The findings of the study revealed that 7 participants were satisfied, 6 reported neutral satisfaction and 10 participants were dissatisfaction with accessibility of healthcare services. The table below display the overall percentage of respondents’ levels of satisfaction with healthcare and its accessibility among inmates.
The accessibility gap is represented by a negative value of -13.1%, indicating that the proportion of dissatisfied participants (13.1% more) surpasses the proportion of satisfied participants.
Variable | Satisfaction | Neutral | Dissatisfaction | Cumulative Percentage (Neutral + Dissatisfaction) | Accessibility Gap(Dissatisfaction- Satisfaction) |
Accessibility with Healthcare Services | 30.40% | 26.10% | 43.50% | 69.60% | -13.10% |
Author Source.
Two themes were generated from the findings of the of the study; healthcare accessibility and level of satisfactions.

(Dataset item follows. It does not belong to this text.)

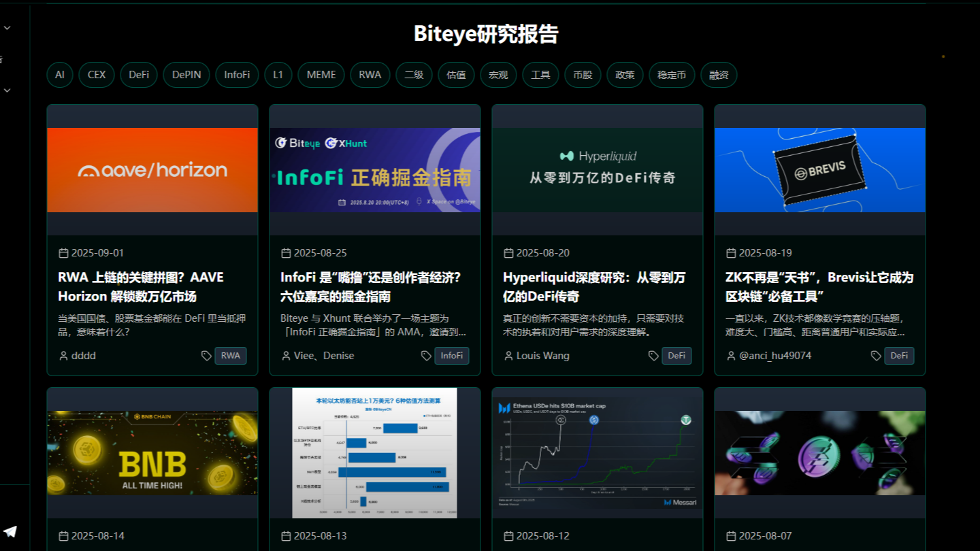Image resolution: width=980 pixels, height=551 pixels.
Task: Click the tag icon beside the RWA label
Action: click(x=208, y=355)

Health Service Accessibility
All Participants expressed their perception about the accessibility of health service. While few respondents or participants perceived that they received a standard of healthcare as the general population in Ghana,
“I don’t think there is any major difference in here (prison) and outside, if you have money on you and if your health insurance works, you can get better healthcare just like when you are outside this cell”.[29]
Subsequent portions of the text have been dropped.